= Luis Lima =

Argentine operatic tenor (born 1977)

Luis Lima (born 12 September 1948 in Córdoba, Argentina) is an Argentine operatic tenor, who studied in Buenos Aires under Carlos Guichandut and in Sicily under Gina Cigna. He made his opera debut in 1974, in Lisbon, in Cavalleria rusticana, and since then sang in seventy-seven performances at the Metropolitan Opera (from 1977 to 2001) in nine different roles, starting with Alfredo Germont in La traviata. He has also sung with the New York City Opera (1978–79, debuting in Madama Butterfly), at the Teatro alla Scala (first appearing in Lucia di Lammermoor, 1977) and the Royal Opera House, Covent Garden (from 1984).

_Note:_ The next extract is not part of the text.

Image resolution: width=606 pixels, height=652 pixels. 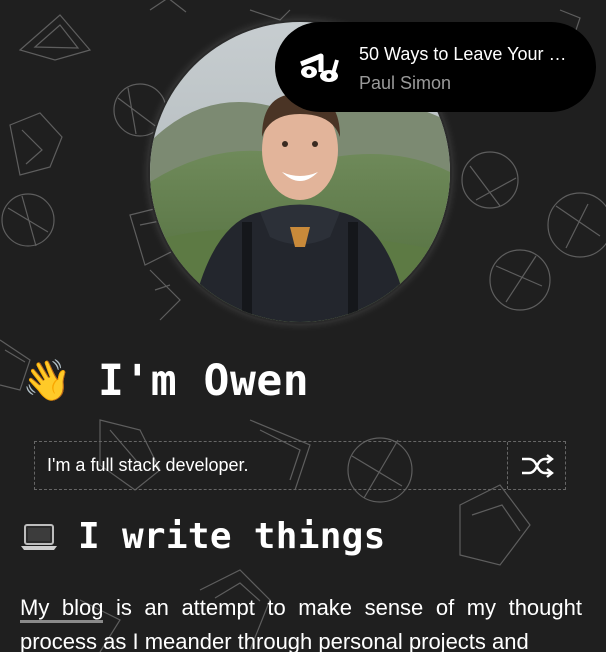 What do you see at coordinates (300, 466) in the screenshot?
I see `intro-box: I'm a full stack developer.` at bounding box center [300, 466].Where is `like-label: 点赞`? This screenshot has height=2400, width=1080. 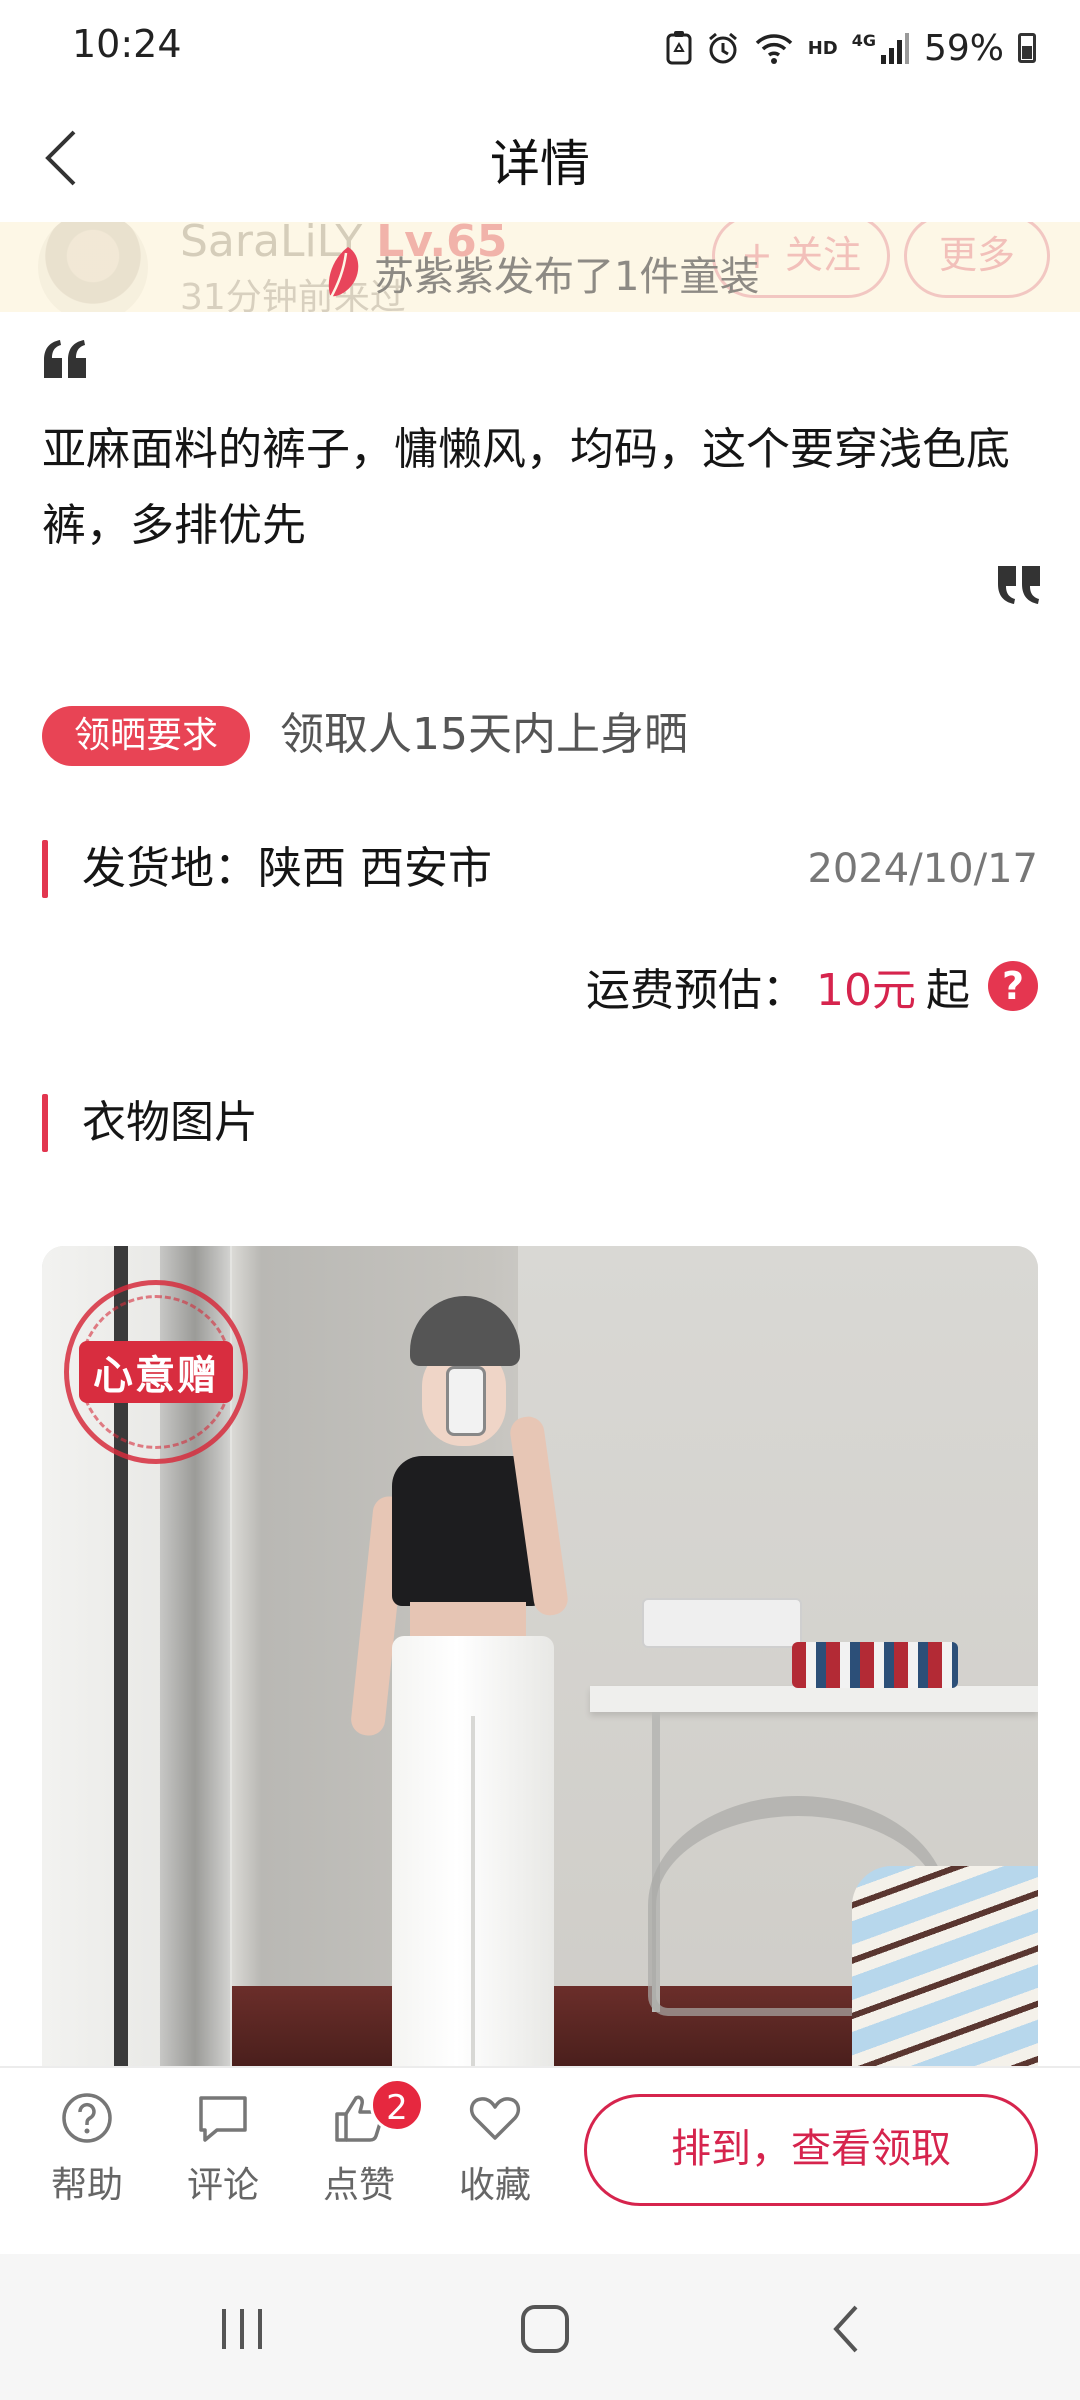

In 1979, Lima recorded Massenet's Le roi de Lahore for Decca, opposite Dame Joan Sutherland. In 1988, he filmed Mozart's Così fan tutte, directed by Jean-Pierre Ponnelle and conducted by Nikolaus Harnoncourt, with Teresa Stratas as Despina and Ferruccio Furlanetto as Guglielmo. He also appears on a CD of Gemma di Vergi on CBS (now Sony) with Montserrat Caballé, Paul Plishka, and Louis Quilico, conducted by Eve Queler, and the zarzuela Bohemios with Maria Bayo on Valois.

There are also DVD releases from Covent Garden of Don Carlo with Ileana Cotrubas, Giorgio Zancanaro, and Robert Lloyd, led by Bernard Haitink, and Carmen with Maria Ewing, Leontina Vaduva, and Gino Quilico, conducted by Zubin Mehta.